A little bit of hope






Last night at 10.30pm after another day of no news from the Council or the CCG but with lots of help and support from everyone online, I got the following email from the CCG. The tone reflects what I perceive to be the joint authorities irritation with our persistence. I reproduce it here in it's entirety having removed the address. 


Nicky

An update on XXXX XXXX.

Shropshire Council and the Clinical Commissioning Group have reached an agreement in principle regarding XXXX XXXX.  In order for this to be implemented, legalities need to be confirmed by both parties, along with the landlord, Severnside Housing.  Shropshire Council and the Clinical Commissioning Group will determine a timeline of actions required, and will update you tomorrow regarding this.  As soon as all legalities have been confirmed, and all necessary work completed to ensure the property is safe and suitable for Emily’s habitation, keys will be provided to the CCG for distribution.

I'm interested in the timeline they speak of. I hope it will be one which doesn't delay any further and can be implemented immediately. Yesterday I emailed both authorities, pointing out a best interests meeting could remove any more blocks to Emily's care pathway.

In the absence of any information but aware of the leaving day having been passed, Emily has naturally decided she's coming home. 

This can't happen. Emily is being told this today and it's too dangerous for me to be there when they tell her this. It's too dangerous because Emily's anxieties are so high now that she is displaying behaviours that challenge again. I want to be there I want to make sure that this is explained to Emily in a way that assures her that something which she can't help, is not her fault. No one of this is her fault. But she'll pay the price of it everyday of her life.

When Emily moves she'll have a care package of 3-1. This is a 24 hr care package. I was that care package for 15 years. It's not that we won't let Emily come home, it's that Emily can't come home because she needs much more than any one one person can give.

I've been told online several times that I'm a bad mother. That I abandoned my child and that I'm abandoning her again now.

That's ok, people will comment and make judgements and assumptions based on things they can never understand. That's human nature.

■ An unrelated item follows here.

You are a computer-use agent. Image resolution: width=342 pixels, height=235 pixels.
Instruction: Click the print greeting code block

There is nothing that anyone can ever say to me about Emily leaving, that is ever as bad as what I think about that. Judgemental people should rest assured that I have a troll permanently embedded in my brain, reminding me.

I know that i never wanted to be the 80 year old mother of a 50 year old learning disabled child who then loses everything when their parent dies. Who has been "kept safe" but then has to adjust to independent living when everything they have ever known collapses around them.

I made that determination when Emily was diagnosed at 3 years old. I knew her life would never be easy. I knew the world mocks and laughs and latterly has become hateful towards people like Emily.

I learnt that everything the rest of us take for granted would not be granted to Emily without a fight. Education, accommodation, health care, justice and freedoms are not routinely positively experienced by learning disabled people. 

Until the system extends more than a grudging hand of assistance, the experience of Learning Disabled people and those of us who love them, far more than can ever be expressed in words, will remain the same.

The easiest part of this transition should have been finding the house. It will be the second most traumatic move of Emily's life.

I'll leave it to the words of one of the finest people I know. Mark Neary. His blog is a masterclass in articulate determination but it was a tweet to me yesterday which sums it up best

 " So offensive that an LD person's life has to be remoulded to fit bureaucratic shite."